As I’m sure everyone understands all too well by now, life has a way of throwing monkeywrenches into the system. If there’s anything that’s been consistent about 2020, it’s that every month seemingly has a new surprise to spring upon humanity.
Instead of traveling over smooth ground, we are on precipitous terrain. Any kind of long term forecast is currently impossible.
When chaos is the order of the day, you must be able to make and act on snap judgements without overcommitting on your previous decision. How do you do that?
The Air Force gives us a prime example.
During the Korean War, John Boyd, then a lieutenant with the newly-minted US Air Force, noticed that American F-86 fighters overwhelming outperformed their North Korean counterparts, the MiG-15, despite the fact that the MiG was the technologically superior fighter at the time. When trying to establish how American fighters could maintain that superiority, Boyd came up with a decision-making system known as the OODA loop:
Observe: Observe the environment and take into account new information. This requires good situational awareness.

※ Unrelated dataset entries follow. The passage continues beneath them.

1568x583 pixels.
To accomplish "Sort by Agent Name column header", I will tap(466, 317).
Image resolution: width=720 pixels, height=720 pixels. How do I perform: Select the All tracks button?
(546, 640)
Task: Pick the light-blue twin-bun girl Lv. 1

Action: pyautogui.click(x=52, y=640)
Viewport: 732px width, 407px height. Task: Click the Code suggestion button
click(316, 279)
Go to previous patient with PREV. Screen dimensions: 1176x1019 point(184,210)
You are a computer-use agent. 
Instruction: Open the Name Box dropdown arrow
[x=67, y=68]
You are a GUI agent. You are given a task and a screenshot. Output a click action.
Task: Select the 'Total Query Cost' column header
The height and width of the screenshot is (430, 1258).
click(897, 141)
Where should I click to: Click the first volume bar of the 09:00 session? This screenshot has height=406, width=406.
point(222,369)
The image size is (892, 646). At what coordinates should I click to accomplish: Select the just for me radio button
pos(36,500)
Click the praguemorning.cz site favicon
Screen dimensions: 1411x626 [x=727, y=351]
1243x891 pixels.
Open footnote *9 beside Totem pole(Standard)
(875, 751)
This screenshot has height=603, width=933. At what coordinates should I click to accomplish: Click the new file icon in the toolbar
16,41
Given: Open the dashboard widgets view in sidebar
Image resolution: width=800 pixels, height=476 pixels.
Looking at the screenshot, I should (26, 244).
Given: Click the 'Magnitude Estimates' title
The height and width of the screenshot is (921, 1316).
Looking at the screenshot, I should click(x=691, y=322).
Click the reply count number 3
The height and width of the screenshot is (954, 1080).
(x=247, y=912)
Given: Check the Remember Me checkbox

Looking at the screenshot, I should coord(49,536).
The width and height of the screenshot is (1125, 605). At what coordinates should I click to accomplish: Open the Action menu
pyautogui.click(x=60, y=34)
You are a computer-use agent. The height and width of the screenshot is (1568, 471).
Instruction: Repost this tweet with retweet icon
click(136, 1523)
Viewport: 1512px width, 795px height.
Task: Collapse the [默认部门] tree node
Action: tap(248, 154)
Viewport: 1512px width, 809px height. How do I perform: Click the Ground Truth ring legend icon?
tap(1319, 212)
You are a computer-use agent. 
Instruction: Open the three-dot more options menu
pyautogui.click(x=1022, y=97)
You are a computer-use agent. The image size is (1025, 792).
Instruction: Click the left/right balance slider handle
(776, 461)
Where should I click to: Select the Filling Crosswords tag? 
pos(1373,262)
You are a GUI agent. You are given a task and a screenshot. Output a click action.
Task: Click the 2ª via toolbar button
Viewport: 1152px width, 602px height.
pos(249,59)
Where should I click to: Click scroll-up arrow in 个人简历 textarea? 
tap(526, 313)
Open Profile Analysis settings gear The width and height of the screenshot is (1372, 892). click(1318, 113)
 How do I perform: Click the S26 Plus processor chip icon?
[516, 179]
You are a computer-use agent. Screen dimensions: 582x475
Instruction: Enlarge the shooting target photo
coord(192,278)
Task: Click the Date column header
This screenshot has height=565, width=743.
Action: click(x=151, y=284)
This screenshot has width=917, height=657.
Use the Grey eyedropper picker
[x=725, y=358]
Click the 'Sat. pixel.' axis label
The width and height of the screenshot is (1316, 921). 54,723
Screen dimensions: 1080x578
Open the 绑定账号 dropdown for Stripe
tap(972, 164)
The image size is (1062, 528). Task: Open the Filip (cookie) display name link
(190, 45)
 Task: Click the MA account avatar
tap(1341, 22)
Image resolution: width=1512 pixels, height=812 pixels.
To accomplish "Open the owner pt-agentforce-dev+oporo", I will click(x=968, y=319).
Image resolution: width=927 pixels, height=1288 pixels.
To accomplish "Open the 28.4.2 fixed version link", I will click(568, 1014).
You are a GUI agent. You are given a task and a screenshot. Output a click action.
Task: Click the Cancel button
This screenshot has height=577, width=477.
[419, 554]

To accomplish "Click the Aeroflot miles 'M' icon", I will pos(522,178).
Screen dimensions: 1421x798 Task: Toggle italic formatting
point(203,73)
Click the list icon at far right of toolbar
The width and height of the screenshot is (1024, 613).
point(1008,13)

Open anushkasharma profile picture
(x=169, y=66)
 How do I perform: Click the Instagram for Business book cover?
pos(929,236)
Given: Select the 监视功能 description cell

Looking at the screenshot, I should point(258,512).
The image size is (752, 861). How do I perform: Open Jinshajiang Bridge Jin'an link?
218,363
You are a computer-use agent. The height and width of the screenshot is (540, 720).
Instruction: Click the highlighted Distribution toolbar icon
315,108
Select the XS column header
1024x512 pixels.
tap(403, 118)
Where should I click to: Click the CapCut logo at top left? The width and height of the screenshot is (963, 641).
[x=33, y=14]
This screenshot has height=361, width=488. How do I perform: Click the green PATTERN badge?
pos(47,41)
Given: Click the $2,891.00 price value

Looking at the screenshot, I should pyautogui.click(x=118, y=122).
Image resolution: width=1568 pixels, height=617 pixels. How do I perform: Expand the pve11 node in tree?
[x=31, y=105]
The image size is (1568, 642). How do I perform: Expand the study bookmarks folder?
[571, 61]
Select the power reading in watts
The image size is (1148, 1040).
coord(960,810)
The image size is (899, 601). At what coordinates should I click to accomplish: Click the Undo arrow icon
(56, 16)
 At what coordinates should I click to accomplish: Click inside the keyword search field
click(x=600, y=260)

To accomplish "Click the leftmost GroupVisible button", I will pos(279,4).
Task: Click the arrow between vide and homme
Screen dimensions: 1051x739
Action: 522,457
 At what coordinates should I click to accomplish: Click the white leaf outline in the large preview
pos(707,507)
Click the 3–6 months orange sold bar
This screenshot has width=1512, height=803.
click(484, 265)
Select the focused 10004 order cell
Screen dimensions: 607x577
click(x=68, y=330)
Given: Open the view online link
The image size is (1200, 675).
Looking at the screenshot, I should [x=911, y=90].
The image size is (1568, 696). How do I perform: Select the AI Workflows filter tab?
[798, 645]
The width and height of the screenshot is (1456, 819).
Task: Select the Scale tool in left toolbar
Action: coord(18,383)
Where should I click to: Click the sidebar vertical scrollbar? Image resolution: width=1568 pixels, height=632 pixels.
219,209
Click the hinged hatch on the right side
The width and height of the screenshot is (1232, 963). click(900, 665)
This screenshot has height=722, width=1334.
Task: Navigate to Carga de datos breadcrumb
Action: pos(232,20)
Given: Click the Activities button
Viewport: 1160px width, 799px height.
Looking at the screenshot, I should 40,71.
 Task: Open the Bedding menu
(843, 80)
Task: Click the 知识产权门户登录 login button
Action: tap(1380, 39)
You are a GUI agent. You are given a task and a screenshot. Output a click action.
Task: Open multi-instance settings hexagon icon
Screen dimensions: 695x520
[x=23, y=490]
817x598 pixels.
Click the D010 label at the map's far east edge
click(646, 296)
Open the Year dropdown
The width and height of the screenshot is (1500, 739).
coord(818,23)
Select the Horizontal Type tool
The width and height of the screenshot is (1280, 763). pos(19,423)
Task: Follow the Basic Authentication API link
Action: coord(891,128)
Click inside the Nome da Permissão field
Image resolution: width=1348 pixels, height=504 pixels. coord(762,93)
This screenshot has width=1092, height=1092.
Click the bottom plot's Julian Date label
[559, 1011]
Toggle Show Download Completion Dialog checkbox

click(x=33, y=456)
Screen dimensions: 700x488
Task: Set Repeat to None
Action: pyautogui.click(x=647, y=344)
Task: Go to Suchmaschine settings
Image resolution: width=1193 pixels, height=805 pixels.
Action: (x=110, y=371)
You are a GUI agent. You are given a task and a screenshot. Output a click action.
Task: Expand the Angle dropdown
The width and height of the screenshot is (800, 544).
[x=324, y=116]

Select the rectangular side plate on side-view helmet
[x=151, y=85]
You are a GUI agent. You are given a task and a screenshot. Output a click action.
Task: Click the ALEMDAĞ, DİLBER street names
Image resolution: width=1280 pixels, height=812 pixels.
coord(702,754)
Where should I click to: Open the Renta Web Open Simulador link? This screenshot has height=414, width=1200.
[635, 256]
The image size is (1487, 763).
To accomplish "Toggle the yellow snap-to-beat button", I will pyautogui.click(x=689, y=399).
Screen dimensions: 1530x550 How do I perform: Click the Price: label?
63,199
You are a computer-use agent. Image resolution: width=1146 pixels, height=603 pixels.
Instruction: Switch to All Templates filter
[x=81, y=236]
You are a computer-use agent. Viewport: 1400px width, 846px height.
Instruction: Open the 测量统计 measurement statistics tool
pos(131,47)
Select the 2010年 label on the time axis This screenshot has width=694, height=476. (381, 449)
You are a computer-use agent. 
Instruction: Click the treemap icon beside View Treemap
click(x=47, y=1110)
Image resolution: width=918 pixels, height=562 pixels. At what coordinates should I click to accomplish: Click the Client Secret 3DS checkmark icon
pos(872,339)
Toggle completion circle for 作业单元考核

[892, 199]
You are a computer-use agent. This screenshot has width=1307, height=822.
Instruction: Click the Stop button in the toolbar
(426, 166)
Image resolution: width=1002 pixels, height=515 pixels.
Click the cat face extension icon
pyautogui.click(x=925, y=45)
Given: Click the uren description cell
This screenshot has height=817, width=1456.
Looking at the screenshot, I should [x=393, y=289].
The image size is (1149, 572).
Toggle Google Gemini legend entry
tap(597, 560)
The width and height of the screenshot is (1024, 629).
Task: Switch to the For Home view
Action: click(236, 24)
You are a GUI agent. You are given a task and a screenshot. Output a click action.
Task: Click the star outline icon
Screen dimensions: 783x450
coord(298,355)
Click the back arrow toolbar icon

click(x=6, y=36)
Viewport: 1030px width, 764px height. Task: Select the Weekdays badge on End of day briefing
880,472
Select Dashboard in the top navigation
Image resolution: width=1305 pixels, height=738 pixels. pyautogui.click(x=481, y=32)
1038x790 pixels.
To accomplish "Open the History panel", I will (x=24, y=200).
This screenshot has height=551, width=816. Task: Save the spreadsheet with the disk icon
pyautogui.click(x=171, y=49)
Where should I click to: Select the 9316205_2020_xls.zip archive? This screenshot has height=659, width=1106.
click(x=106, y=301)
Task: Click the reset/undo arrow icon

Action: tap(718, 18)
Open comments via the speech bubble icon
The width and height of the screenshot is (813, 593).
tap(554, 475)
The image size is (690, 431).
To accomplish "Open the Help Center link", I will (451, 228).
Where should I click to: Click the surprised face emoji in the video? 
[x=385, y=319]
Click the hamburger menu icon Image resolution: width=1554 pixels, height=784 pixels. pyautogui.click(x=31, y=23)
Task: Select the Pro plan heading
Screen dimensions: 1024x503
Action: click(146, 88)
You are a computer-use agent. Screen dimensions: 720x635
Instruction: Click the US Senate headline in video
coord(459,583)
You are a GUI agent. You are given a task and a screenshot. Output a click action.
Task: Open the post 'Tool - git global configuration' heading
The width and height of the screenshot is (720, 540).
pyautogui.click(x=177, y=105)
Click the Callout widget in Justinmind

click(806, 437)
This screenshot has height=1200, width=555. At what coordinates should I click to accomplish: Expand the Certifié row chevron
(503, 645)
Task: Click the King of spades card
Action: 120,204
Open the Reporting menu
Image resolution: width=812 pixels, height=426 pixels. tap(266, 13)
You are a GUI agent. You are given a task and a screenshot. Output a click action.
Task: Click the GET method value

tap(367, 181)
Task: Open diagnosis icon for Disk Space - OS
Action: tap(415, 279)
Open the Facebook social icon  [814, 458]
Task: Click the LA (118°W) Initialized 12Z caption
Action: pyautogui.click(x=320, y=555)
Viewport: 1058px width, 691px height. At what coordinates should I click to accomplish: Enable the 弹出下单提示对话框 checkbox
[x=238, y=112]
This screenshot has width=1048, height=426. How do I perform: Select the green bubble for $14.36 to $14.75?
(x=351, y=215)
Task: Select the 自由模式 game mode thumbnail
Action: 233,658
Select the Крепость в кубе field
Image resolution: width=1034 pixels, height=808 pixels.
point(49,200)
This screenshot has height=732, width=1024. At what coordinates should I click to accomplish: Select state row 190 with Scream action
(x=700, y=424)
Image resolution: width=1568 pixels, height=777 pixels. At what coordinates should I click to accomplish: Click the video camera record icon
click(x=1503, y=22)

Orient: This is the most important part. Here, you re-align your mental model to fit the new situation. This includes being willing to throw away old models that no longer fit.
Decide: Come up with a “good enough” plan.
Act: Execute the plan. As results unfold, you assess where the plan went well, where it went badly, and what you will do next time.
The key to success is cycling through the OODA loop as quickly as possible. In the Korean air campaign, American fighters had far superior visibility, which gave them better situational awareness and allowed them to make decisions faster.
The OODA Loop is so well known that it has been exported to business. The most famous business analogy is the PDCA cycle, first developed by Toyota, which shifts the beginning of the OODA loop:
Plan (Decide)
Do (Act)
Check (Observe)
Assess (Orient)
This variation of the PDCA has been adopted by many coding teams as part of the Agile coding methodology. In Agile, most teams operate in short planning cycles of two or three weeks, known as sprints. A sprint consists of four distinct phases:
Sprint Planning (Plan): A day or half-day dedicated to determining which mini-projects (known as user stories) will be accomplished during that sprint. Work tasks are created, given an estimated hourly cost, and assigned to individual team members.
Sprint Development (Do): Doing the actual work. During the day there’s a short meeting known as a stand-up, when everyone shares what they did yesterday, what they plan to do today, and any obstacles preventing them from getting work done. Each day is its own mini-OODA loop.
Sprint Review (Check): A demonstration on the last day of the sprint, where team members show what they have accomplished to everyone. This includes people outside the team who have a vested interest, up to and including the CEO.
Sprint Retrospective (Assess): An internal team meeting where the team reflects on what went well, what didn’t go well, and what they could do improve in the next sprint.
In your own personal life, you don’t need to a formal process to implement the OODA loop in your personal decisions. But if you follow the pattern and do it quickly enough, you will not only survive but in fact thrive in this upside down year.